• YOUR TASK:
Beneath this instruction is a block of data; output from it exactly the lines that run from the one containing "Pemkot Samarinda (79, 1373)" through the one containing "Togel Online (683, 84)", inclusive.

• Stored data:
- - - - - - -
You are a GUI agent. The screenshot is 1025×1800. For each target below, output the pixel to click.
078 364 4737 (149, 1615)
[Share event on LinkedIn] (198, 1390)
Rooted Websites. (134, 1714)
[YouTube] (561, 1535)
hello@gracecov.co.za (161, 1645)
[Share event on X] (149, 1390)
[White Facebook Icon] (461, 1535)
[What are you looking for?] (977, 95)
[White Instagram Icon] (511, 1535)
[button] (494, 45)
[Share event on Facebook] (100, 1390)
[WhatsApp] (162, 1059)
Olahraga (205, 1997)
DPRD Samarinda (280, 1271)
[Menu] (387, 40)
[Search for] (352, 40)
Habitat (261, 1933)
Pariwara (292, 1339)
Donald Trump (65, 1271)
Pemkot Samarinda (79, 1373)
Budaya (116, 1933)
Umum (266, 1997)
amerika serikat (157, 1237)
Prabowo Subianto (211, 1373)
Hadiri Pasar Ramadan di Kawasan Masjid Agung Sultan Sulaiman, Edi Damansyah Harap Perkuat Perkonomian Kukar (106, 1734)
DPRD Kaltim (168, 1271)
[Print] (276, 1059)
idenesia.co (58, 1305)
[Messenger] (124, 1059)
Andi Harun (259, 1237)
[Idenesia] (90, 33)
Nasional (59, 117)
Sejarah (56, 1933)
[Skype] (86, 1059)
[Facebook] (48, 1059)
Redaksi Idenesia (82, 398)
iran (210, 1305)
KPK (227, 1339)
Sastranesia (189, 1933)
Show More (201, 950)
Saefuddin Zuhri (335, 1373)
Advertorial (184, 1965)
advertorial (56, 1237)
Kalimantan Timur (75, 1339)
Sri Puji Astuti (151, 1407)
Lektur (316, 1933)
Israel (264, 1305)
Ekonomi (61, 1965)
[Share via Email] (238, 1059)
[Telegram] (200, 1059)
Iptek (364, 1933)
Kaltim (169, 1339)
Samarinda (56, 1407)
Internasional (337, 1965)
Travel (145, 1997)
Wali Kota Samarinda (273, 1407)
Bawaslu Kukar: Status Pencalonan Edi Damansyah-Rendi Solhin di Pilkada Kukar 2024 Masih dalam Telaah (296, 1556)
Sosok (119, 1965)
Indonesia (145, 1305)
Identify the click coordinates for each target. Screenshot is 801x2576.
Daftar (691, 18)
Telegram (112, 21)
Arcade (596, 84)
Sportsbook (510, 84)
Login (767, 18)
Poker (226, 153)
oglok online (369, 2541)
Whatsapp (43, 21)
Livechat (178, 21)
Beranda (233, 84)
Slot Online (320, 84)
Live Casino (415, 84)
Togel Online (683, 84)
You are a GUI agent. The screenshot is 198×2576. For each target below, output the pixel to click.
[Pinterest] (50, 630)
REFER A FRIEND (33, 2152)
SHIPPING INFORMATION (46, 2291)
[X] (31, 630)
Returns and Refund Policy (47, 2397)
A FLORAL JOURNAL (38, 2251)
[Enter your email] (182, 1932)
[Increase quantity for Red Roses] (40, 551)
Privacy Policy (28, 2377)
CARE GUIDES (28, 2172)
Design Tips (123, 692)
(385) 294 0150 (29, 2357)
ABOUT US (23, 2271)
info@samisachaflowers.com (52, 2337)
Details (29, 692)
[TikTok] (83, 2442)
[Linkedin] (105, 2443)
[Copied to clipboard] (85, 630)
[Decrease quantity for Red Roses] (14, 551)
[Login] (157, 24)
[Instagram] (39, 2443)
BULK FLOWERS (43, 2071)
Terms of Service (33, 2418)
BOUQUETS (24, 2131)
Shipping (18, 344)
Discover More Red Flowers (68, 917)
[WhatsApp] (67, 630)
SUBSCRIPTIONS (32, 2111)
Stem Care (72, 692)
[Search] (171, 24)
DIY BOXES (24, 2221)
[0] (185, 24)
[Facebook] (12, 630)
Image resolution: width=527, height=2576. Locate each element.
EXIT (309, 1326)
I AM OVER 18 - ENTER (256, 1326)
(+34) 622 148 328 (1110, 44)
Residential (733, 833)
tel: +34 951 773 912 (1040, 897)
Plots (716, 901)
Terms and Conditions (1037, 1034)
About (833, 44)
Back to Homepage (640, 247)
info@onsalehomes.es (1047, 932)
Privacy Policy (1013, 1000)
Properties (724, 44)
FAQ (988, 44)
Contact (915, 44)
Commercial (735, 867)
- - - - - - -
• FINISHED TASK:
Pemkot Samarinda (79, 1373)
Budaya (116, 1933)
Umum (266, 1997)
amerika serikat (157, 1237)
Prabowo Subianto (211, 1373)
Hadiri Pasar Ramadan di Kawasan Masjid Agung Sultan Sulaiman, Edi Damansyah Harap Perkuat Perkonomian Kukar (106, 1734)
DPRD Kaltim (168, 1271)
[Print] (276, 1059)
idenesia.co (58, 1305)
[Messenger] (124, 1059)
Andi Harun (259, 1237)
[Idenesia] (90, 33)
Nasional (59, 117)
Sejarah (56, 1933)
[Skype] (86, 1059)
[Facebook] (48, 1059)
Redaksi Idenesia (82, 398)
iran (210, 1305)
KPK (227, 1339)
Sastranesia (189, 1933)
Show More (201, 950)
Saefuddin Zuhri (335, 1373)
Advertorial (184, 1965)
advertorial (56, 1237)
Kalimantan Timur (75, 1339)
Sri Puji Astuti (151, 1407)
Lektur (316, 1933)
Israel (264, 1305)
Ekonomi (61, 1965)
[Share via Email] (238, 1059)
[Telegram] (200, 1059)
Iptek (364, 1933)
Kaltim (169, 1339)
Samarinda (56, 1407)
Internasional (337, 1965)
Travel (145, 1997)
Wali Kota Samarinda (273, 1407)
Bawaslu Kukar: Status Pencalonan Edi Damansyah-Rendi Solhin di Pilkada Kukar 2024 Masih dalam Telaah (296, 1556)
Sosok (119, 1965)
Indonesia (145, 1305)
Identify the click coordinates for each target. Screenshot is 801x2576.
Daftar (691, 18)
Telegram (112, 21)
Arcade (596, 84)
Sportsbook (510, 84)
Login (767, 18)
Poker (226, 153)
oglok online (369, 2541)
Whatsapp (43, 21)
Livechat (178, 21)
Beranda (233, 84)
Slot Online (320, 84)
Live Casino (415, 84)
Togel Online (683, 84)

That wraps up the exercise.